North-Central Section - 39th Annual Meeting (May 19–20, 2005)

Paper No. 8
Presentation Time: 10:40 AM


WANG, Xianfeng1, AULER, Augusto S.2, EDWARDS, R. Lawrence3, CHENG, Hai4, ITO, Emi5 and SOLHEID, Maniko1, (1)Department of Geology & Geophysics, Univ of Minesota, Minneapolis, MN 55455, (2)CPMTC, Instituto de Geociências, Universidade Federal de Minas Gerais, Av. Antonio Carlos 6627, Belo Horizonte, Minas Gerais 31270-901, Brazil, (3)Geology & Geophysics, Univ. of Minn, 310 Pillsbury Dr. SE, Minneapolis, MN 55455, (4)Department of Geology and Geophysics, Univ of Minnesota, Minneapolis, MN 55455, (5)Department of Geology and Geophysics, Univ of Minnesota, 310 Pillsbury Drive, SE, Minneapolis, MN 55455,

We have obtained a high resolution oxygen isotopic record of cave calcite from Caverna Botuverá (27°13'S, 49°09'W), southern Brazil. The chronology was determined by ~ 80 high-resolution U/Th ages from 5 stalagmites. Tests for equilibrium conditions show that oxygen isotopic variations are primarily caused by climate change. We interpreted our record, spanning the last 90 kyr, in terms of meteoric precipitation changes at this low-latitude location.
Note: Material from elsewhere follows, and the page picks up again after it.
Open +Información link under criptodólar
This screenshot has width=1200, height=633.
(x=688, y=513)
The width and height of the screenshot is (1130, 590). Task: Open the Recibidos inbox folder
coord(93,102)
The oxygen isotopic profile broadly follows local insolation changes and shows clear millennial-scale variation during the last glacial period with amplitudes as large as 3 per mil but with much smaller shifts (< 1 per mil) during the Holocene. This pattern is very similar to (but anti-correlated with) some Northern Hemispheric observations (e.g., Wang et al., 2001, Science; Bar-Matthews et al., 2003, GCA; Burns et al., 2003, Science; Fleitmann et al., 2003, Science; Gomez et al., 2003, GSA abstract; Yuan et al., 2004, Science).
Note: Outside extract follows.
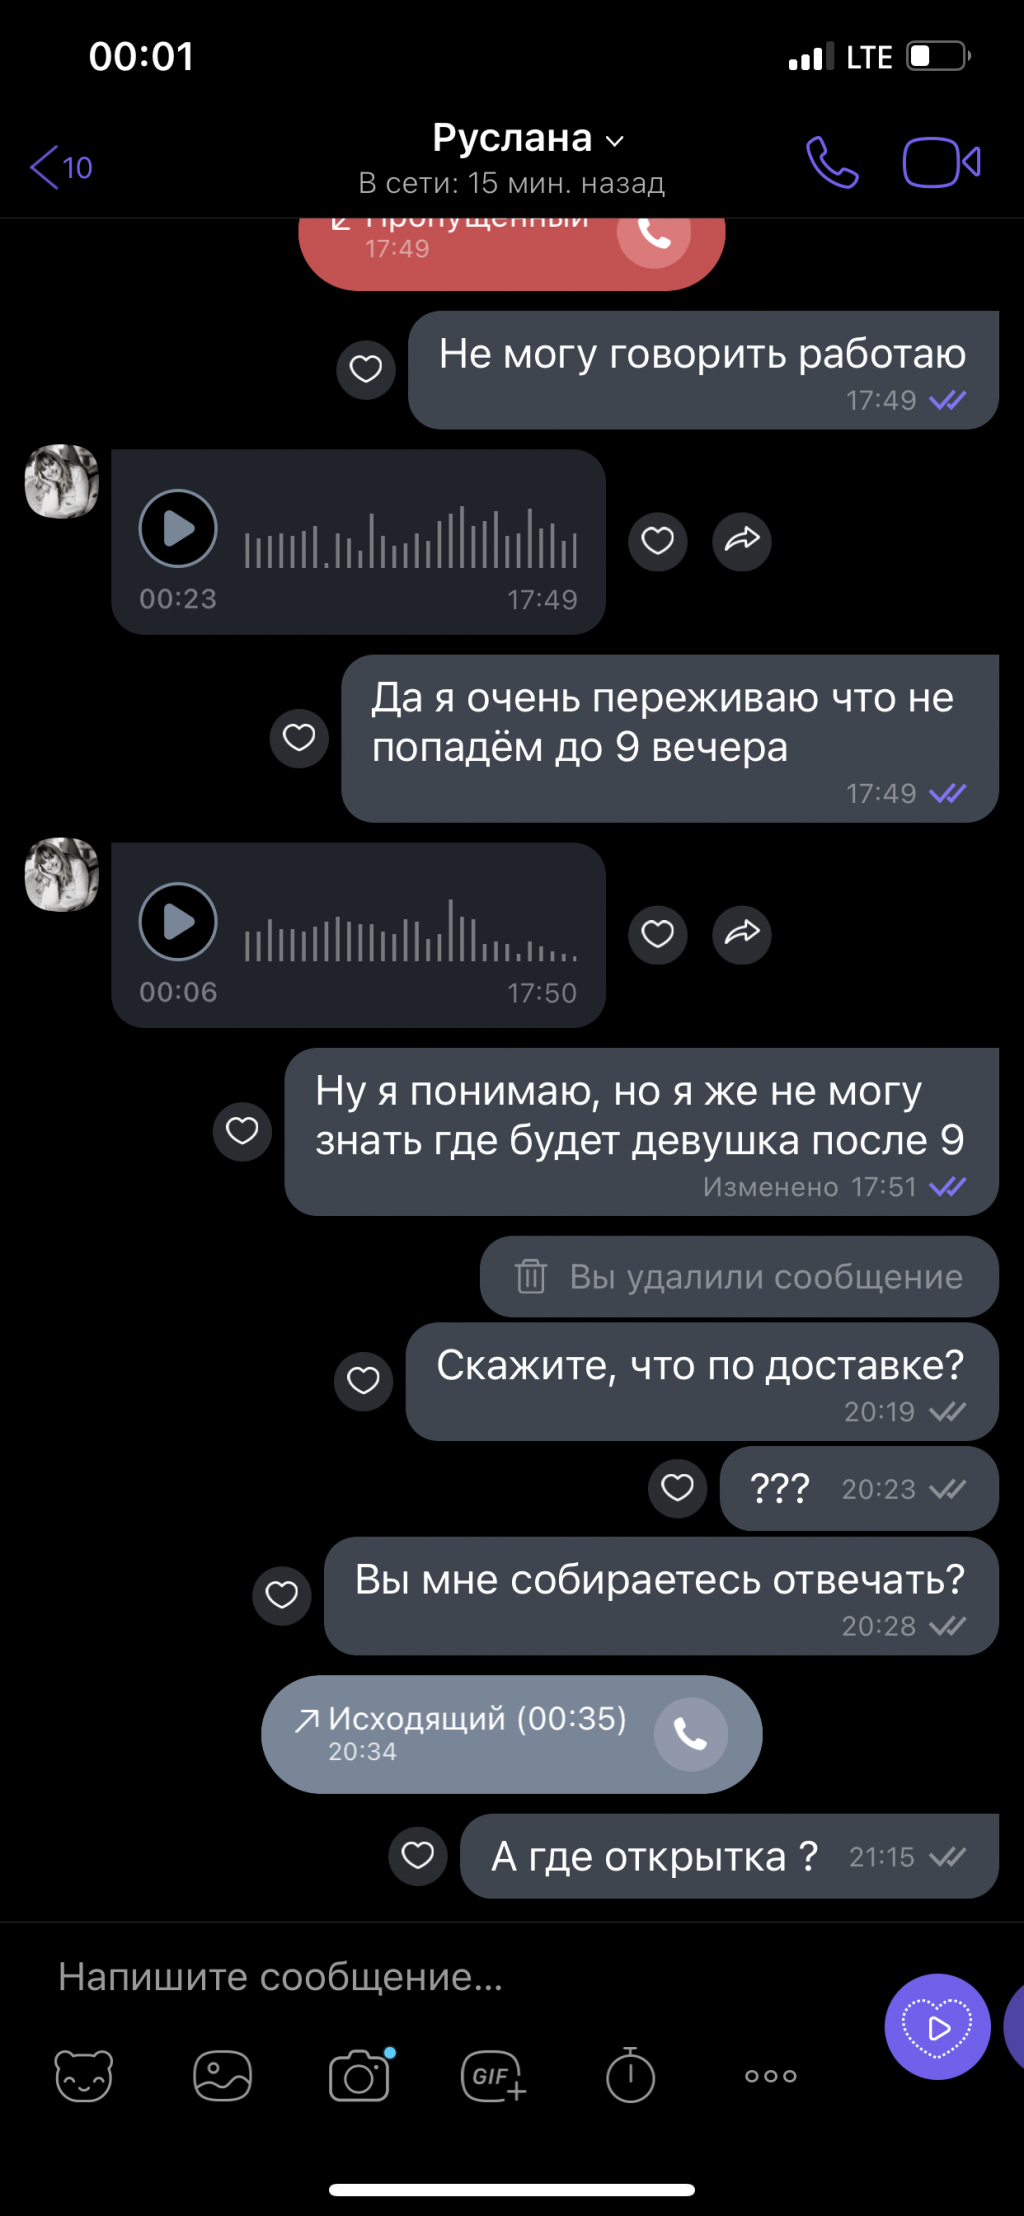Start a video call with Руслана
This screenshot has height=2216, width=1024.
[941, 162]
Using independent age scales, we compare our record to contemporaneous records from Hulu Cave (Wang et al., 2001) and Dongge Cave (Yuan et al., 2004), eastern China. Minima in d18O (wet periods) at our site are synchronous with maxima in d18O (dry periods) in eastern China and vice versa. This anti-phased precipitation relationship between two low-latitude locations may be related to asymmetry in Hadley cell circulation in two hemispheres, associated not with seasonal changes as observed today, but with millennial-scale climate shifts. If southern Brazil and eastern China records are broadly representative of low-latitude rainfall in their respective hemispheres, and if rainfall is directly related to absolute humidity, then the atmospheric see-saw pattern that we observe could have important consequences because of water vapor's greenhouse properties.